A ces débats théoriques et abstraits, François Hollande a proposé une autre méthode certainement plus prometteuse. Pour sortir des mots "reconstruction" et "refondation", il a proposé trois grands forums thématiques pour reconstruire un corps de doctrine : la citoyenneté dans la nation, le socialisme et la mondialisation et la place de la solidarité dans une société individualisée. Ces trois interrogations sont pour le moins judicieuse et peuvent se ramener à une thématique chère à Lionel Jospin : comment faire que l'économie de marché ne débouche pas sur une société de marché. Pour éviter de passer de l'un à l'autre, le Premier Secrétaire du parti socialiste avance donc trois gardes-fous : la citoyenneté, le socialisme et la solidarité.

La citoyenneté ne peut plus se contenter d'être un ensemble de droits à réclamer, ce doit être l'expression de la loyauté vis-à-vis de l'Etat et de la nation. Sans cette loyauté, l'individualisme, le communautarisme et le corporatisme prennent vite le pas sur la fraternité et sur le vivre-ensemble. Il faut réaffirmer avec force que la citoyenneté est la première des identités, devant l'origine géographique, la religion, les orientations politiques ou surtout le statut social. Face à un Nicolas Sarkozy qui semble accaparer l'idée de nation, la gauche n'a effectivement d'autres choix que de se faire la championne de la citoyenneté. Derrière ce thème, on trouve celui de la loyauté des élites envers la nation : comment éviter dans une monde ouvert où les cerveaux et les grandes fortunes circulent librement qu'ils restent attachés à leur pays et n'éprouvent pas le besoin de partir à l'étranger.

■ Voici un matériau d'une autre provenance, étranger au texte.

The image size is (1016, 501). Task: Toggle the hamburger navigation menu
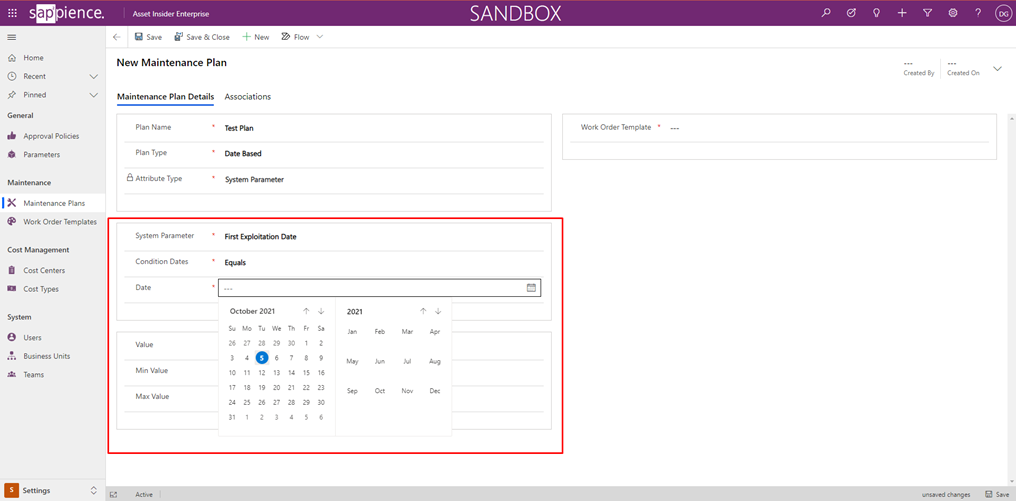coord(12,37)
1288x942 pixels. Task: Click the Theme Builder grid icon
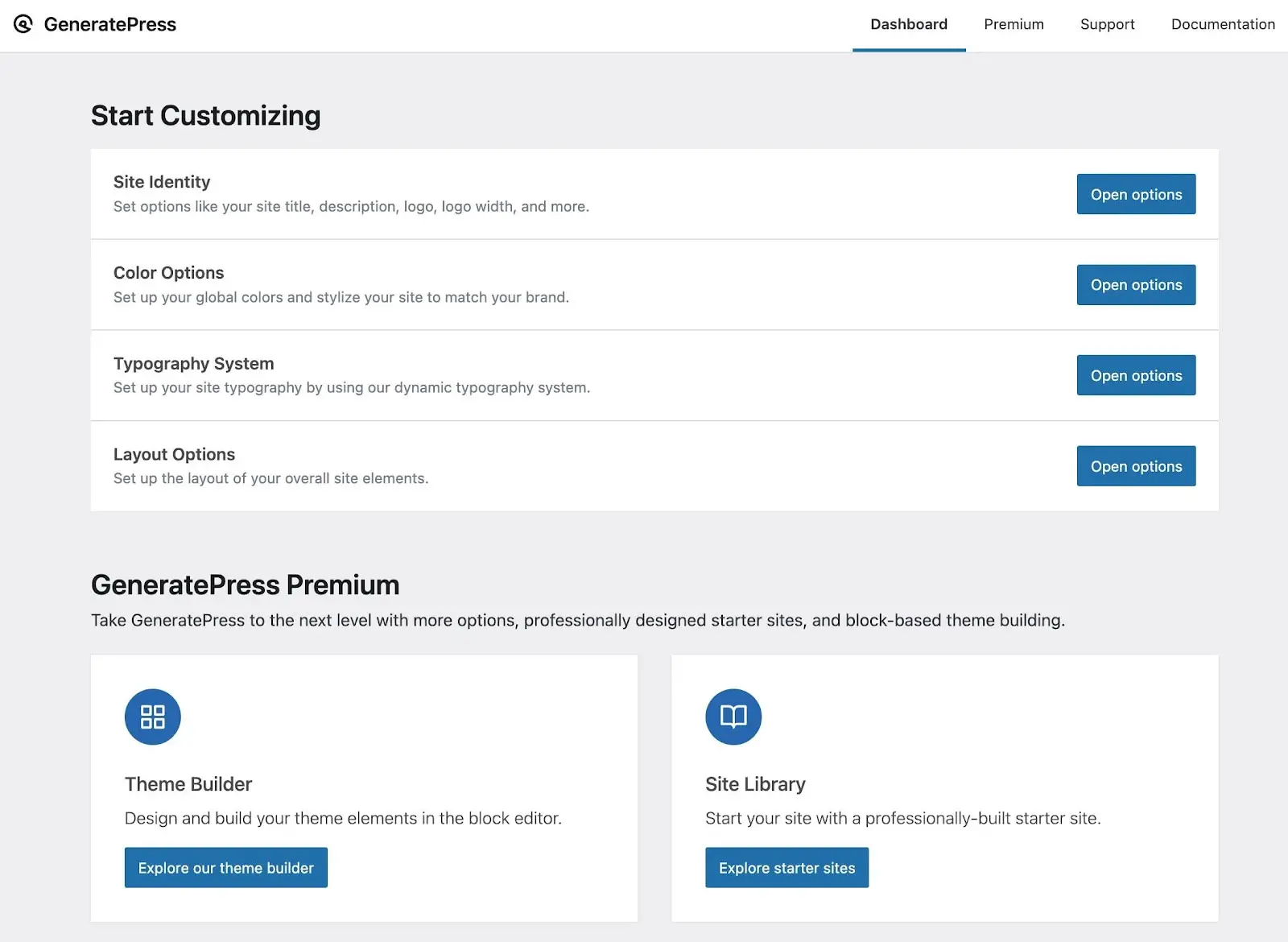tap(153, 717)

Le socialisme, l'économie de marché étant acceptée par tous, ne peut s'entendre comme une organisation de la production : c'est au marché et à l'initiative privée de s'occuper de l'allocation des ressources et de l'organisation des moyens de production. Qu'est-ce alors que le socialisme ? Le mot mérite toutefois d'être maintenu, tout d'abord parce qu'il sonne mieux que "social-démocratie" mais surtout parce qu'il exprime l'objectif ultime de la gauche : le progrès social. Un socialisme moderne doit tenter de favoriser le progrès et la croissance économique (pas de différence avec la droite de ce point de vue) mais également de la transformer en avancées sociales. Ces avancées ne doivent cependant pas prendre la forme d'avantages acquis, nouvelle forme des privilèges, elles doivent au contraire s'adapter au monde tel qu'il est. Car ce qu'il faut promouvoir c'est un progrès global pas une défense de chacun des intérêts de chacune des catégories de la population.

La solidarité est lourdement remise en question dans un monde individualisé, il appartient donc à la puissance publique de créer les conditions du lien social et de la solidarité financière entre les Français. C'est la défense - mais surtout l'amélioration - de ce qu'on appelle pompeusement le "modèle social français". Quelle meilleure preuve de solidarité pour un peuple que d'adopter un système de retraite par répartition ou la souscription obligatoire à un régime d'assurance maladie ? La gauche doit réfléchir à la pérennisation de ce système et éviter que l'Etat ne se retrouve être l'assureur en dernier ressort des plus défavorisés, les autres se tournant vers des organismes privés qui leur sont plus profitables.

Le débat d'idées peut donc être lancé au PS sur ces trois thèmes fondateurs, le constat semble juste et lucide, les solutions beaucoup plus dures à trouver. Espérons simplement qu'il ne s'agisse pas là d'une énième manoeuvre de diversion de François Hollande pour conserver, d'une manière ou d'une autre, le leadership au PS.